Aim 1 of my grant will be on the development of mobile devices and HCI techniques for the capture of data from a patient visit. The core interaction between a patient and their doctor involved the doctor making observations, taking notes (on computer or paper), and finally writing (or dictating) a report. This report serves as the main record of the full interaction with the patient and myriad of signs and symptoms visually interrogated by the doctor (not all of which may be recorded in the notes, especially if not abnormal). We propose to develop a next generation of user interfaces, using wearable technology on the clinician (camera and microphone), combined with mobile devices (tablets), integrated into the clinical workflow, and capable of capturing the full visual and audio spectrum of the patient interaction.

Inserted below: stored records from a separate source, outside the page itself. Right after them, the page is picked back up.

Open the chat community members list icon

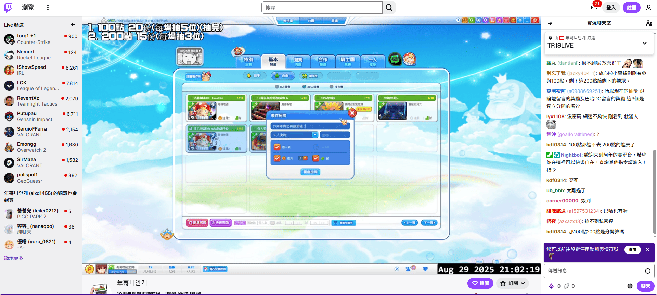[649, 23]
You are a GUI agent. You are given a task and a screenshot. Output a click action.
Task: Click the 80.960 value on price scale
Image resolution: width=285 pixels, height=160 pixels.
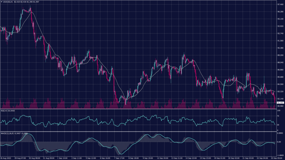point(280,106)
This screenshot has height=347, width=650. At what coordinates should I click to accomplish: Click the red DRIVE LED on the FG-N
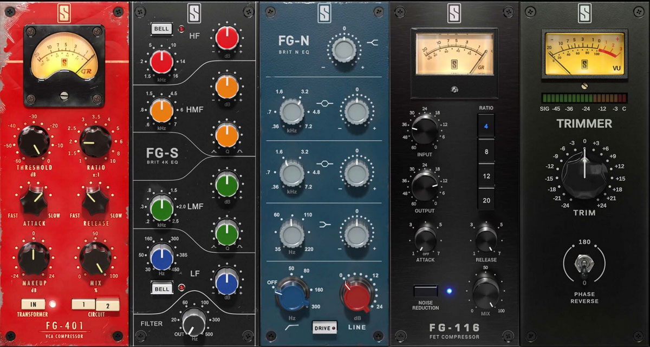pyautogui.click(x=333, y=328)
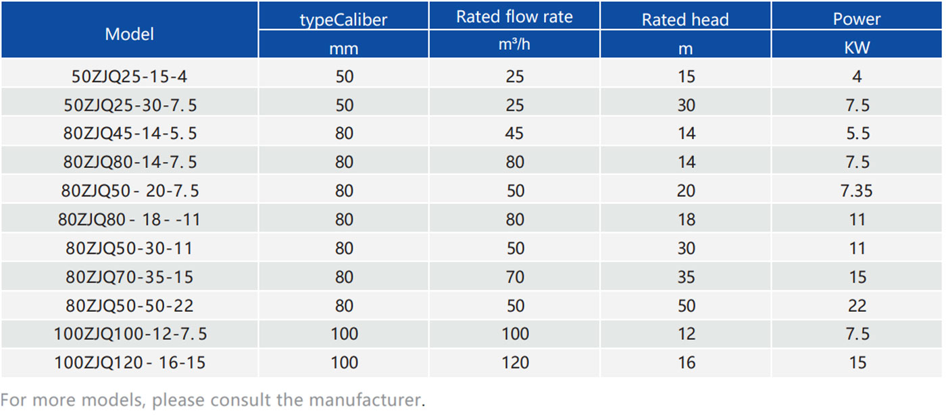Click the 45 rated flow rate cell

point(515,134)
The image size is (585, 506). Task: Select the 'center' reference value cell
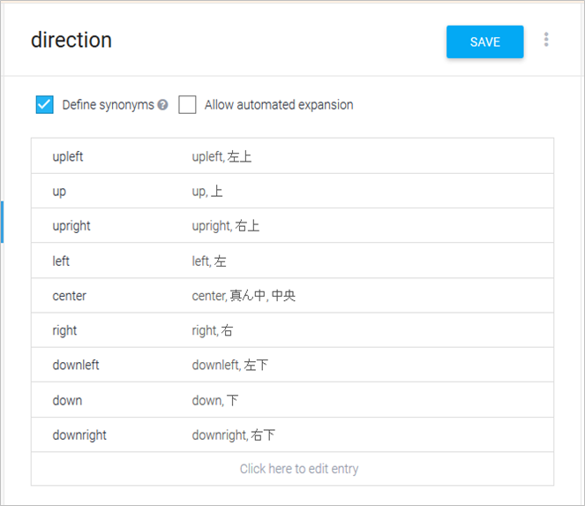point(70,296)
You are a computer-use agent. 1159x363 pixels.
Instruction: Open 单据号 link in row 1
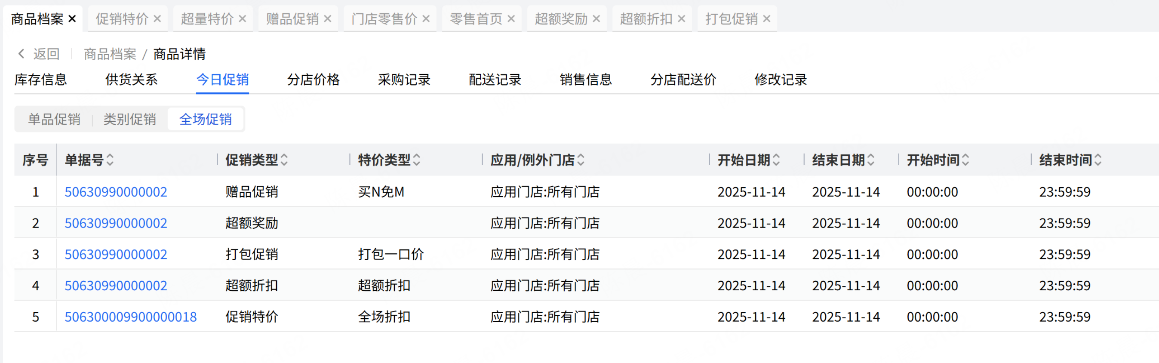[116, 192]
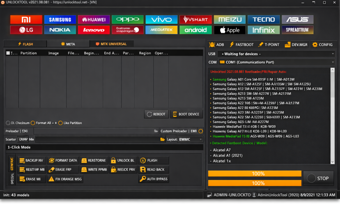Click the Xiaomi MI logo tile

pos(26,19)
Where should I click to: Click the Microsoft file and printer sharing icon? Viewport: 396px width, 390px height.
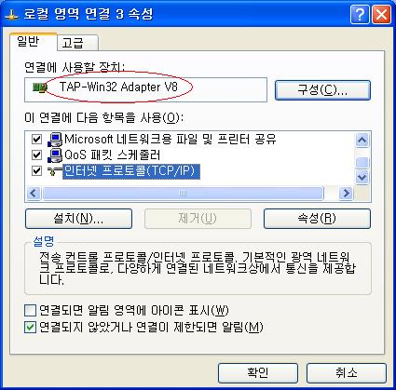[x=55, y=140]
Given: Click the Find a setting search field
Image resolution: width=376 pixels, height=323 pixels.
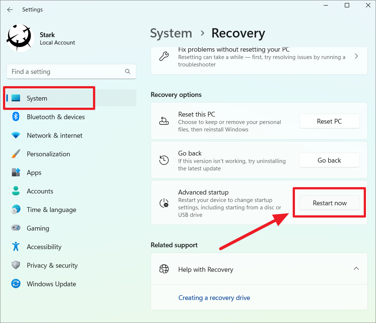Looking at the screenshot, I should (x=67, y=72).
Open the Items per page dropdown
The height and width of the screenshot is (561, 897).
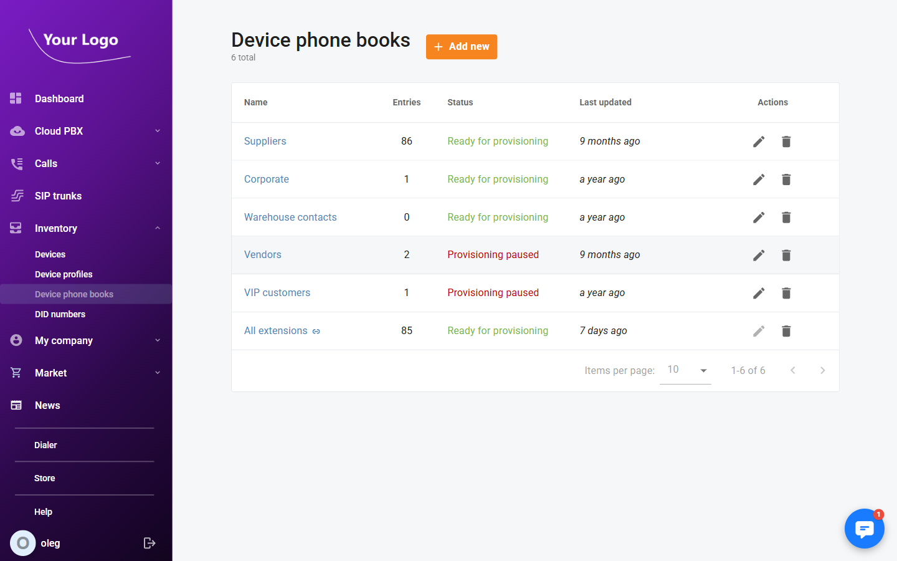685,370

In Aim 2 of the grant we will work to develop ML methodology to identify concepts from the captured data – audio, video, and text. We will utilize biomedical ontologies to help improve the accuracy of the methods, training models that utilize proximity in text and proximity in biomedical ontology space to help train classifiers. We will work on integrating this approach into existing speech-to-text tools to help improve audio processing, and apply these approaches to audio recording of patient exams to test their accuracy.

Finally, in Aim 3 of the proposal we will work on data visualization of recorded patient data, with the aim of providing the clinician with a easy-to-understand summary of patient symptoms over time, as well as to allow for quick comparison between a patient and others with similar disorders (for differential diagnosis) and same disorder (to understand disease variability and prognosis).